Thomas’s description of O’Connor’s motivation is plausible; as he points out, “in fact, by voting for an outcome that secured Bush’s election, she was, she knew, robbing herself of the chance to retire, at least right away,” given how unseemly that would have looked. Public criticism of her vote stung anyway. “Everybody hates me,” she told a friend at a party that New Year’s Eve. In the succeeding years, she avoided events at the Bush White House. “She never wanted people to feel there was a tit-for-tat,” her son Brian told Thomas. In 2013, she told the Chicago Tribune that the decision might have been a mistake, musing that “maybe the Court should have said, ‘We’re not going to take it, goodbye.’”

I teach first-year law students, young women and men who have no memory of Sandra Day O’Connor as a justice or, indeed, of a Supreme Court on which polarization along political lines was not so painfully apparent.
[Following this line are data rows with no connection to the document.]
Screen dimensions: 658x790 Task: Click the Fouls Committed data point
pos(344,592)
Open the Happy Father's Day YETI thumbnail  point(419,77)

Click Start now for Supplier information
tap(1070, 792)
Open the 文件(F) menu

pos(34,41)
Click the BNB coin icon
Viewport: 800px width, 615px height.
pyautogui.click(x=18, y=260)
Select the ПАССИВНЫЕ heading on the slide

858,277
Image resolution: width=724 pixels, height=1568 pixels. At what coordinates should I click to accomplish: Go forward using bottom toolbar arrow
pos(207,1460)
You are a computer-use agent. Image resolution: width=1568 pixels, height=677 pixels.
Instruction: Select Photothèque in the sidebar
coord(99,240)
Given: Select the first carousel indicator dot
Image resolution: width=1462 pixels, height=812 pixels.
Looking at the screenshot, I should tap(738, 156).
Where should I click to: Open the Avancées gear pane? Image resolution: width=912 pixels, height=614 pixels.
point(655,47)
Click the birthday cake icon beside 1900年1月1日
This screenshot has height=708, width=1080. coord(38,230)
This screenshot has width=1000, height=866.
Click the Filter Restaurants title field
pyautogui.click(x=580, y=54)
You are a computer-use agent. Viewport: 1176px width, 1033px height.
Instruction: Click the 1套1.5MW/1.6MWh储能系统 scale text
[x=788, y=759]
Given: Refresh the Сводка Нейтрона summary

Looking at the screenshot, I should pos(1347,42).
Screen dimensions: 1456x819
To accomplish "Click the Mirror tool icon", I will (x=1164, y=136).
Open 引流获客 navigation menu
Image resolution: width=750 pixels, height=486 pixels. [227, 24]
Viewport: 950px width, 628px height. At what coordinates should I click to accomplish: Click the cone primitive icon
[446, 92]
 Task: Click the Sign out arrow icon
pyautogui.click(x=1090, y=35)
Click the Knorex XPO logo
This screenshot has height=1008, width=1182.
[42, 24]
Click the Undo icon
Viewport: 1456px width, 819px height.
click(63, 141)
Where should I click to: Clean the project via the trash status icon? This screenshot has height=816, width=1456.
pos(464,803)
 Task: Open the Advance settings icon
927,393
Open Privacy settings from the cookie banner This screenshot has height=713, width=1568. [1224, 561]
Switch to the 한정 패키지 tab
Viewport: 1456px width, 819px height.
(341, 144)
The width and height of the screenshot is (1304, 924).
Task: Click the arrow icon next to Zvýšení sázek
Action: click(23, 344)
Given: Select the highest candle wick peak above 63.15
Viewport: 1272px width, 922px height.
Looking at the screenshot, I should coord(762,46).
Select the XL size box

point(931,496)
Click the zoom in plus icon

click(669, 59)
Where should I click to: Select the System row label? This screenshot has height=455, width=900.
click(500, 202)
In the pages of this fine biography, we see O’Connor emerge as exceptional not only for being the first female Supreme Court justice, but for standing astride an ever-widening ideological gulf. She was attentive to facts rather than theories. She saw the Court not as apart from the project of democratic governance but as a partner in it. That the fruits of her effort haven’t outlasted her only goes to prove how necessary she was for the two decades the country was lucky enough to have her. When pressed to reflect on being the first woman on the Supreme Court, O’Connor often replied that “it’s good to be first, but you don’t want to be the last.” She wasn’t the last woman, of course. But she may have been, sadly, the last Supreme Court justice of her kind.